• [Exercise instructions] Set down each line exactly, beginning with the one that contains "This screenshot has width=1335, height=634." and continuing through the last line of the listing, and nothing else.

• [Record set]
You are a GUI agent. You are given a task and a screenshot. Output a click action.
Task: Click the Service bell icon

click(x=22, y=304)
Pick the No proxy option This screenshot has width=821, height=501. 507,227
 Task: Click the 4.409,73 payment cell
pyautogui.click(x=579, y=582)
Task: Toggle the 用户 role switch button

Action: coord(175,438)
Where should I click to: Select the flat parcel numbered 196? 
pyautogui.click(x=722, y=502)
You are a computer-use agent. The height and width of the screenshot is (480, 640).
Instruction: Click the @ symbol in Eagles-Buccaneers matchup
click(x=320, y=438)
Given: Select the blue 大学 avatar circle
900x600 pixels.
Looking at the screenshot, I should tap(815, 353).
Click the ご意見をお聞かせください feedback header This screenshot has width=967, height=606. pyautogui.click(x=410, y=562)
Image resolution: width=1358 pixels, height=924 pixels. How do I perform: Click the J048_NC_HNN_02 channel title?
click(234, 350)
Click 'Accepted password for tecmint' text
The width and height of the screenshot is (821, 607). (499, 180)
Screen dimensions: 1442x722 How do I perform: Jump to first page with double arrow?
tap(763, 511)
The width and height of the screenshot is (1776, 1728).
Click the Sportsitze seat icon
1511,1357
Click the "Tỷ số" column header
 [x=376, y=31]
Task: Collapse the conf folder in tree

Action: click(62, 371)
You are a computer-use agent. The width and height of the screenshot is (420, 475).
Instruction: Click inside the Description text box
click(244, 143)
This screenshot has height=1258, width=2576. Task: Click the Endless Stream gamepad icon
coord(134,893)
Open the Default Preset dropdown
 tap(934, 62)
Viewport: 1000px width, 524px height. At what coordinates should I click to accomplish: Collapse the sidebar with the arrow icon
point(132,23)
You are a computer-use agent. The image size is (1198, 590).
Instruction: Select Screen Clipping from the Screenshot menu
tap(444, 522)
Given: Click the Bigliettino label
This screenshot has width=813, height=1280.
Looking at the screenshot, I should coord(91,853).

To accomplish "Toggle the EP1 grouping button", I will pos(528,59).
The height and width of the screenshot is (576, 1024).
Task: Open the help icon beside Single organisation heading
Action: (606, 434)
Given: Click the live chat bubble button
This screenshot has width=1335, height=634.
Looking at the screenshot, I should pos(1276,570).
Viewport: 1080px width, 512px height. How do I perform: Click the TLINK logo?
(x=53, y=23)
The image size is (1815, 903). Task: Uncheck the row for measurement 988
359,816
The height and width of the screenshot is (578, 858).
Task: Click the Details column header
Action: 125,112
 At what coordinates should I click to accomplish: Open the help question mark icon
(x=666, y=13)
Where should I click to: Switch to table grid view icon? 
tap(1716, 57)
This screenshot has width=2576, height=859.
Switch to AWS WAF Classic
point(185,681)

• [Answer to this exercise]
This screenshot has width=1335, height=634.
Looking at the screenshot, I should pos(1276,570).
Viewport: 1080px width, 512px height. How do I perform: Click the TLINK logo?
(x=53, y=23)
The image size is (1815, 903). Task: Uncheck the row for measurement 988
359,816
The height and width of the screenshot is (578, 858).
Task: Click the Details column header
Action: 125,112
 At what coordinates should I click to accomplish: Open the help question mark icon
(x=666, y=13)
Where should I click to: Switch to table grid view icon? 
tap(1716, 57)
This screenshot has width=2576, height=859.
Switch to AWS WAF Classic
point(185,681)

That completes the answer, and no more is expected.